Don Ramsay was a Sault Ste. Marie, Ontario personality who had a 45-year career primarily on CJIC radio and CJIC-TV. Ramsay became well known as "your old saddle pal" and as "the dean of country music".

==History==
Beginning in 1941 at the age of 18, Ramsay spent his years on the air in Sault Ste. Marie introducing listeners to country music through programs such as Riding the Range, Country Gospel and Sunday on the Range.

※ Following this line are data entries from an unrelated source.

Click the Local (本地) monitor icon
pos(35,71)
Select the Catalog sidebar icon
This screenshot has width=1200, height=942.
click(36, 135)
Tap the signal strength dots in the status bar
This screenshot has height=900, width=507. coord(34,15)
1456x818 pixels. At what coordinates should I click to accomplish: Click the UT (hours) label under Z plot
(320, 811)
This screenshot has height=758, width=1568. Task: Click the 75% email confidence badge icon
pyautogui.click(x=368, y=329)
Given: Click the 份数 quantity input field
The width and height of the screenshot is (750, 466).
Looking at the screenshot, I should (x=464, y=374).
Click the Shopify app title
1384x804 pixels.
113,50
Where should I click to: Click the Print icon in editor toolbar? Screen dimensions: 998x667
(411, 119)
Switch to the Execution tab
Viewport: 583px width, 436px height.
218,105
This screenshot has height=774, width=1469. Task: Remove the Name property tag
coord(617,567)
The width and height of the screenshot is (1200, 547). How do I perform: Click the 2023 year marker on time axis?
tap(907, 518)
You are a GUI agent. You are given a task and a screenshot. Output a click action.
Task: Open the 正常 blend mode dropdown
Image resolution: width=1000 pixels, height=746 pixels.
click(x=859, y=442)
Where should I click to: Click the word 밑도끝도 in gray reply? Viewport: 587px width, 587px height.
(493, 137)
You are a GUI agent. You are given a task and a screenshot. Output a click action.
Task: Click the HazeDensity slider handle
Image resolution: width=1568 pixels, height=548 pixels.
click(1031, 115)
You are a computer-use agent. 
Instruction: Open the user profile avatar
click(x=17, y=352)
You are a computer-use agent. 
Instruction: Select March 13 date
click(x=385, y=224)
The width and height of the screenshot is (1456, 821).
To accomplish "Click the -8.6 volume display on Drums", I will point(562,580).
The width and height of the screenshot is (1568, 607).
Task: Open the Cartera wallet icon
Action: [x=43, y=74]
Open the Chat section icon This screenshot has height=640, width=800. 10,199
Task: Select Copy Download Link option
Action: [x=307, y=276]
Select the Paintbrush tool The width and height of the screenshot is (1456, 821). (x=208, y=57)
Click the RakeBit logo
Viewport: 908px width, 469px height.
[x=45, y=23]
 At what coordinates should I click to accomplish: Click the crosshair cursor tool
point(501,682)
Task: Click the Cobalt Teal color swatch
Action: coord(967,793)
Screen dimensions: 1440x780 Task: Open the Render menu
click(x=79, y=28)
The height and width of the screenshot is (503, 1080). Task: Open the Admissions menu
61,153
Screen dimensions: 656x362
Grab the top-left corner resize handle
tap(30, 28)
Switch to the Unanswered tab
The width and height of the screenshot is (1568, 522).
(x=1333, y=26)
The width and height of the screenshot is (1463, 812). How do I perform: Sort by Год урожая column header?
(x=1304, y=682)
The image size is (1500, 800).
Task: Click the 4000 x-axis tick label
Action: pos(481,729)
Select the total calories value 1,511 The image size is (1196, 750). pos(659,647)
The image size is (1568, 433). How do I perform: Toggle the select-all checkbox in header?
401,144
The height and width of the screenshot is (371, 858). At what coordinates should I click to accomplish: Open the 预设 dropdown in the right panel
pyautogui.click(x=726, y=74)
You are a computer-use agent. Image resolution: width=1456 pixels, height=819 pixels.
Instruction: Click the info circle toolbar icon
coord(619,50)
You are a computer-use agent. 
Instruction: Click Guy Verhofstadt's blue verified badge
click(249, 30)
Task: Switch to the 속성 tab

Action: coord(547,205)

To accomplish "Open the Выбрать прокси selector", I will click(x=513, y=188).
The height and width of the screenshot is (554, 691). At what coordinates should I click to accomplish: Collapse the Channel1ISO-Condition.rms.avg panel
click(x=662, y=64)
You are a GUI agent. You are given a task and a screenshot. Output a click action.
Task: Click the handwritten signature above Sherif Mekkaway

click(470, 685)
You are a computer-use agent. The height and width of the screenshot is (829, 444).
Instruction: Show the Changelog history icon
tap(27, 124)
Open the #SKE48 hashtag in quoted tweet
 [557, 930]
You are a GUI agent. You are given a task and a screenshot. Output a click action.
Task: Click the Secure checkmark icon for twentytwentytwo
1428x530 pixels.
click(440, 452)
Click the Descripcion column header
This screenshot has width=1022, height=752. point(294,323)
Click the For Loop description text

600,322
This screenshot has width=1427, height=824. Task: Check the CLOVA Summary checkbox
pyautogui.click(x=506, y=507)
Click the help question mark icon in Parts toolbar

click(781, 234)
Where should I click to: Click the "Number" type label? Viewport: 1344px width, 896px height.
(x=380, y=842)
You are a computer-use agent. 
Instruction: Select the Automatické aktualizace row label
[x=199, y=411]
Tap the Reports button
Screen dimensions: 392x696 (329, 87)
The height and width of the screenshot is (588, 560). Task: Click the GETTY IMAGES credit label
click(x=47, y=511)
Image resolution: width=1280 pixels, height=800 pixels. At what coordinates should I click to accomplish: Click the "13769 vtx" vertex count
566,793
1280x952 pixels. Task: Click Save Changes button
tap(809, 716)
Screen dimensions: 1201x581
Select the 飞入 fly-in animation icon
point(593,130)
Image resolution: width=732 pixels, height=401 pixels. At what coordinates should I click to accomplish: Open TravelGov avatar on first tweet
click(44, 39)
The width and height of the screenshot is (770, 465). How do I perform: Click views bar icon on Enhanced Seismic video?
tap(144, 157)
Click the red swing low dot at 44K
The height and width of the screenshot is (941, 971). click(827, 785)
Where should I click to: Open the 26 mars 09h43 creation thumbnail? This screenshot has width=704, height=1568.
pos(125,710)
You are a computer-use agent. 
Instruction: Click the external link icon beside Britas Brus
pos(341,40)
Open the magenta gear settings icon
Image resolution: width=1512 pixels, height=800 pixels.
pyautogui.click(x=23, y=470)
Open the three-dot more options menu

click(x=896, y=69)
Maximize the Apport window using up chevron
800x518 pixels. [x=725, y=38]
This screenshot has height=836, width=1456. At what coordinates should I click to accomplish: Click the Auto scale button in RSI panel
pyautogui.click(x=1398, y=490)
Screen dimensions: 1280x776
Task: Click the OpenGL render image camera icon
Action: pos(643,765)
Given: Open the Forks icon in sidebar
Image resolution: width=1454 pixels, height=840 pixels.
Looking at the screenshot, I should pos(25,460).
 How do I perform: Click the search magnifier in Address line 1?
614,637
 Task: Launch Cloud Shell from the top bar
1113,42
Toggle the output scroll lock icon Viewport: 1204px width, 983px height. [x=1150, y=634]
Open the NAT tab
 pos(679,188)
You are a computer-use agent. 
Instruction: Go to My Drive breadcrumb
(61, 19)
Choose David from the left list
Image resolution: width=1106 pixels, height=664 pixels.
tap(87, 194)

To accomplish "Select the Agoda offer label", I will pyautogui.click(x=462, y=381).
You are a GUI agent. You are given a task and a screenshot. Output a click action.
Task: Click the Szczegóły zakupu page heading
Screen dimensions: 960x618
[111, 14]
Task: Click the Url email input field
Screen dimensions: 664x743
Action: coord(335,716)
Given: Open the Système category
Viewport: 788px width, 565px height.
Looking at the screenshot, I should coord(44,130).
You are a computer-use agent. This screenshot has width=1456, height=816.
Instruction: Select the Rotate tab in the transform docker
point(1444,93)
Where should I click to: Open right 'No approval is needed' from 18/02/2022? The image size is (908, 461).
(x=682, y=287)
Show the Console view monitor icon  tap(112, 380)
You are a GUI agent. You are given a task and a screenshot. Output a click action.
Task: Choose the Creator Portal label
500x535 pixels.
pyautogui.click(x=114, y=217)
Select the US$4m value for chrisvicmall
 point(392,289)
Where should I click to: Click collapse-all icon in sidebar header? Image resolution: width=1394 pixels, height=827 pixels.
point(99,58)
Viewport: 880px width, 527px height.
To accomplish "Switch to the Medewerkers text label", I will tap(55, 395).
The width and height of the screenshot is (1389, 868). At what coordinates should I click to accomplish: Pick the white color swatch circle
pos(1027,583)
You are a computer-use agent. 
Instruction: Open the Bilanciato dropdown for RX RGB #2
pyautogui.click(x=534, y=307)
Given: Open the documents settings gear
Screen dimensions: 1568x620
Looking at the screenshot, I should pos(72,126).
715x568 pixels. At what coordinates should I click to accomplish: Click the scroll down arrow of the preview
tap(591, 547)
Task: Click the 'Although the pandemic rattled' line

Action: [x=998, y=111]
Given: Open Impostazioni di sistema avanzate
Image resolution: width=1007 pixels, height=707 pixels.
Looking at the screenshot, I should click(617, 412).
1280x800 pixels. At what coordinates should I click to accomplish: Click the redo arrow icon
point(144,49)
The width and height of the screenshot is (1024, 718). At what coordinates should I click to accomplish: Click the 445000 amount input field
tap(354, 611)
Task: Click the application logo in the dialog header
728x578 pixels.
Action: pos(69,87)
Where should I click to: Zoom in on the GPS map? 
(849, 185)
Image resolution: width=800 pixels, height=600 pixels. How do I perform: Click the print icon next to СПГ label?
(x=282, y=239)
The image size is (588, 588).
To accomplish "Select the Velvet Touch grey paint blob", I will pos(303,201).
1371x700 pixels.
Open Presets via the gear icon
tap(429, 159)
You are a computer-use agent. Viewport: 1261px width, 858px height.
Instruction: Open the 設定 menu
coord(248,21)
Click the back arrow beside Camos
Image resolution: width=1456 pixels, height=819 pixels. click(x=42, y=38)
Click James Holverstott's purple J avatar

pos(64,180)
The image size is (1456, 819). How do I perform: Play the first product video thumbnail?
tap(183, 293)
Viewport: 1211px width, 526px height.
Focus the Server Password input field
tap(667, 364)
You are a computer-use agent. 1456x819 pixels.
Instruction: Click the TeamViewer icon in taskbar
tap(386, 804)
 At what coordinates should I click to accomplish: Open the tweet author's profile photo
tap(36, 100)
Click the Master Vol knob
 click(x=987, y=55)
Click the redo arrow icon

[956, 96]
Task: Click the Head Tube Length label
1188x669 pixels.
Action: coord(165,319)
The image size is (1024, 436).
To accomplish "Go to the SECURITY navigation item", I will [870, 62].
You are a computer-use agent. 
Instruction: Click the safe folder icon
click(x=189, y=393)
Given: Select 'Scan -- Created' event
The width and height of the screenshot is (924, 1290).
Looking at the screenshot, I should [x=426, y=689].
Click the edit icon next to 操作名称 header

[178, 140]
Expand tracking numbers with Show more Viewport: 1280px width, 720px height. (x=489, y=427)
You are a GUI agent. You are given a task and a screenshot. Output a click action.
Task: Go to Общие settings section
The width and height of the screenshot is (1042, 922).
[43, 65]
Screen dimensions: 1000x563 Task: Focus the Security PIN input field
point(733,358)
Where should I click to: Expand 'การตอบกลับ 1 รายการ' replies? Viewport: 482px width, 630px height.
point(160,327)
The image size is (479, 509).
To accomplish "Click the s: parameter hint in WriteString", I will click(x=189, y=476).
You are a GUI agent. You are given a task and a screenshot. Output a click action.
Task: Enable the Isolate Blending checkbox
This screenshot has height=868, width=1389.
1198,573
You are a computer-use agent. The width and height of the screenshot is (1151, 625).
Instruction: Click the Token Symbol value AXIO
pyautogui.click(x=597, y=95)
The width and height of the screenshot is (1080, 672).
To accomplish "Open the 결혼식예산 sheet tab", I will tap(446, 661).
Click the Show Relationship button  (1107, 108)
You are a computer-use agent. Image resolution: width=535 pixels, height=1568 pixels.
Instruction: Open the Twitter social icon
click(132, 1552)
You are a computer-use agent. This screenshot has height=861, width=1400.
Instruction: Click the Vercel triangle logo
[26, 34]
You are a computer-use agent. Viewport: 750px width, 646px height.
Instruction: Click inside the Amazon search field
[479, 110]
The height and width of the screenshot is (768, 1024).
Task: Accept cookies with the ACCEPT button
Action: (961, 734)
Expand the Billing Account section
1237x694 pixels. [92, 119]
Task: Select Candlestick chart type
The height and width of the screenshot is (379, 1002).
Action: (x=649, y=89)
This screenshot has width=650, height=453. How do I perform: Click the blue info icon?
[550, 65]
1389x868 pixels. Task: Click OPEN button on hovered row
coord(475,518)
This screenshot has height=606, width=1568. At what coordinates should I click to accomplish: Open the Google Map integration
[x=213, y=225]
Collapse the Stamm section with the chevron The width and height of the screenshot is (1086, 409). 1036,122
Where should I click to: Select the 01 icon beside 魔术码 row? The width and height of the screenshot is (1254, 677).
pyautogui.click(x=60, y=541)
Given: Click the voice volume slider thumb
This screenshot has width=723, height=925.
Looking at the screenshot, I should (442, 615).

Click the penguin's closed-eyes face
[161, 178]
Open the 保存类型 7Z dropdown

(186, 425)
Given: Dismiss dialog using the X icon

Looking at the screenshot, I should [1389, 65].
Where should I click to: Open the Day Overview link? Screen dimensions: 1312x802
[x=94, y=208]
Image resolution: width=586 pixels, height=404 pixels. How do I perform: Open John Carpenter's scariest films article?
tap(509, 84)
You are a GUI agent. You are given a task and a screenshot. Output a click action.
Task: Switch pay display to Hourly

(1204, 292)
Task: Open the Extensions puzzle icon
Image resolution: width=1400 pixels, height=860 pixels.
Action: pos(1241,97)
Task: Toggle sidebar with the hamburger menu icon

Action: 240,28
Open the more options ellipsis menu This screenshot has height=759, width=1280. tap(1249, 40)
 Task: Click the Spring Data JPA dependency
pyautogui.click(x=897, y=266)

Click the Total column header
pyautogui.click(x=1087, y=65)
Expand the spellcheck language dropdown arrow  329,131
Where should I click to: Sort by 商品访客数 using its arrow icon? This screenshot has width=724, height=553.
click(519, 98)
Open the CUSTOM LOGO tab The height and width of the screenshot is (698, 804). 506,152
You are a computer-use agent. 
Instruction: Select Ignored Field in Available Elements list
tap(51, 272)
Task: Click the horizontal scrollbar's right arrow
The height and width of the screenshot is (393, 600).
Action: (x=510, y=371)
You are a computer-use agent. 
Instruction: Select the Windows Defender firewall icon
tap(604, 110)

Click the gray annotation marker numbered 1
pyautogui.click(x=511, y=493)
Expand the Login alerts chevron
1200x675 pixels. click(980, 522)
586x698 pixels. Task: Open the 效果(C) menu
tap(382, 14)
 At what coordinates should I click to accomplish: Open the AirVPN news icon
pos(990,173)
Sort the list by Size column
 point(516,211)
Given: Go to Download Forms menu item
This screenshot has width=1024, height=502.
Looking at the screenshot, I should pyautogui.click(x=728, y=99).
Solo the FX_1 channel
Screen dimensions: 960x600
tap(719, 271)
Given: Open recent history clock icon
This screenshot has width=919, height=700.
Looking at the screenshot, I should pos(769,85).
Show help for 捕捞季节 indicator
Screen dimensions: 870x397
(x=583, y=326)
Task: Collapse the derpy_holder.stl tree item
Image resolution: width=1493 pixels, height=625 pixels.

Ramsay's efforts to promote "western", "hillbilly", and "old-time music" genres were a part of the early movement to bring country music more into the mainstream. In 1952, Ramsay was one of 35 founding members of the Country Music Disc Jockey Association, the forerunner of the Country Music Association.

On CJIC-TV, he hosted and sang on the weekly program Down Yonder Ranch from 1956 to 1959. This show featured a wide variety of local and celebrity performers of the day.

Beginning in 1953, Ramsay began hosting what became one of the longest-running programs on Sault Ste. Marie radio, his annual New Year's Eve Salute To Hank Williams. The program ran until 1986 and the final show featured guest appearances by Audrey Williams and Hank Williams Jr.

Don Ramsay retired from his on-air duties in 1986 but remained active as an adviser to many local artists and touring acts. He also continued to work as the host and MC of many local country music events.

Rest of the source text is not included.